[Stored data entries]
********************
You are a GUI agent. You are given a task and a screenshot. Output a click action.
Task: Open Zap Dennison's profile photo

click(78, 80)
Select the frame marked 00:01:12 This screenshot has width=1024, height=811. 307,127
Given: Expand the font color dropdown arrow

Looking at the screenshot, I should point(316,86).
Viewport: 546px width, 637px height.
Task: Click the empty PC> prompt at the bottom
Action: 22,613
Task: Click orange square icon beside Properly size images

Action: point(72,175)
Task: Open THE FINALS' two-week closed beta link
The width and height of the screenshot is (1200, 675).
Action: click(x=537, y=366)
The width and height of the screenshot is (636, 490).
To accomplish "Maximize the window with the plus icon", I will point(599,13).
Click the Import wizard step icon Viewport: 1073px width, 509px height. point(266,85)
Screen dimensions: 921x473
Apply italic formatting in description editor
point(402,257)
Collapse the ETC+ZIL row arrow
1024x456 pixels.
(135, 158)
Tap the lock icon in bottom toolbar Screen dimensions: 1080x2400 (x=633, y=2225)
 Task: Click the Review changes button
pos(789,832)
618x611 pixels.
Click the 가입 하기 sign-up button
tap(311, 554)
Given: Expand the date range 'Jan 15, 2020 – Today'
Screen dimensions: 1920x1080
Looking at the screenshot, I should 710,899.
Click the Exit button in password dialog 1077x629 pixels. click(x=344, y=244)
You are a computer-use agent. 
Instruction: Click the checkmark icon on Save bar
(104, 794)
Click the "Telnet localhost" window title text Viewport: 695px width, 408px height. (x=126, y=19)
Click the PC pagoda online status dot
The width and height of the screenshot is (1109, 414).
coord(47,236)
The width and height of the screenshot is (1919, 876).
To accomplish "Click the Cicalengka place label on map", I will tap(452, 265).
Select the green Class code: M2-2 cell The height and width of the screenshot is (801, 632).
********************
With the records above in view, retype each one exactly.

(Task result):
You are a GUI agent. You are given a task and a screenshot. Output a click action.
Task: Open Zap Dennison's profile photo

click(78, 80)
Select the frame marked 00:01:12 This screenshot has width=1024, height=811. 307,127
Given: Expand the font color dropdown arrow

Looking at the screenshot, I should point(316,86).
Viewport: 546px width, 637px height.
Task: Click the empty PC> prompt at the bottom
Action: 22,613
Task: Click orange square icon beside Properly size images

Action: point(72,175)
Task: Open THE FINALS' two-week closed beta link
The width and height of the screenshot is (1200, 675).
Action: click(x=537, y=366)
The width and height of the screenshot is (636, 490).
To accomplish "Maximize the window with the plus icon", I will point(599,13).
Click the Import wizard step icon Viewport: 1073px width, 509px height. point(266,85)
Screen dimensions: 921x473
Apply italic formatting in description editor
point(402,257)
Collapse the ETC+ZIL row arrow
1024x456 pixels.
(135, 158)
Tap the lock icon in bottom toolbar Screen dimensions: 1080x2400 (x=633, y=2225)
 Task: Click the Review changes button
pos(789,832)
618x611 pixels.
Click the 가입 하기 sign-up button
tap(311, 554)
Given: Expand the date range 'Jan 15, 2020 – Today'
Screen dimensions: 1920x1080
Looking at the screenshot, I should 710,899.
Click the Exit button in password dialog 1077x629 pixels. click(x=344, y=244)
You are a computer-use agent. 
Instruction: Click the checkmark icon on Save bar
(104, 794)
Click the "Telnet localhost" window title text Viewport: 695px width, 408px height. (x=126, y=19)
Click the PC pagoda online status dot
The width and height of the screenshot is (1109, 414).
coord(47,236)
The width and height of the screenshot is (1919, 876).
To accomplish "Click the Cicalengka place label on map", I will tap(452, 265).
Select the green Class code: M2-2 cell The height and width of the screenshot is (801, 632).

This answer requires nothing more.